-------- Data supplied --------

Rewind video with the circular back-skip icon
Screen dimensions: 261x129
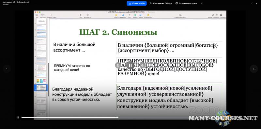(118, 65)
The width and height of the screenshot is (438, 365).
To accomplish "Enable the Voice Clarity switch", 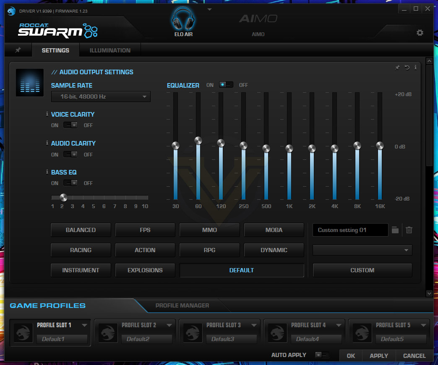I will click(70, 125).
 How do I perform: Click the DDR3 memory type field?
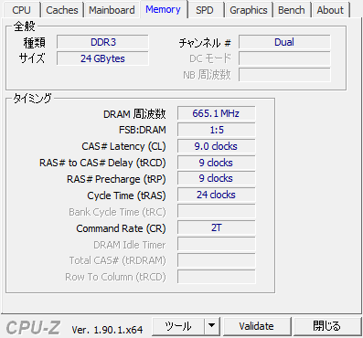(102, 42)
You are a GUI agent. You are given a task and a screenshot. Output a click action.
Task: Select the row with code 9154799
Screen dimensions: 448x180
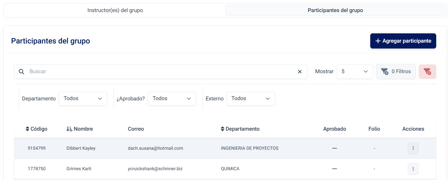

--------

## Exercise instructions
A word-for-word repeat is expected of the lines from the one with "How do I perform: Click" to the end of the data, both included; pictures are not part of it.

## Output below
 How do I perform: Click the DDR3 memory type field?
(102, 42)
You are a GUI agent. You are given a task and a screenshot. Output a click action.
Task: Select the row with code 9154799
Screen dimensions: 448x180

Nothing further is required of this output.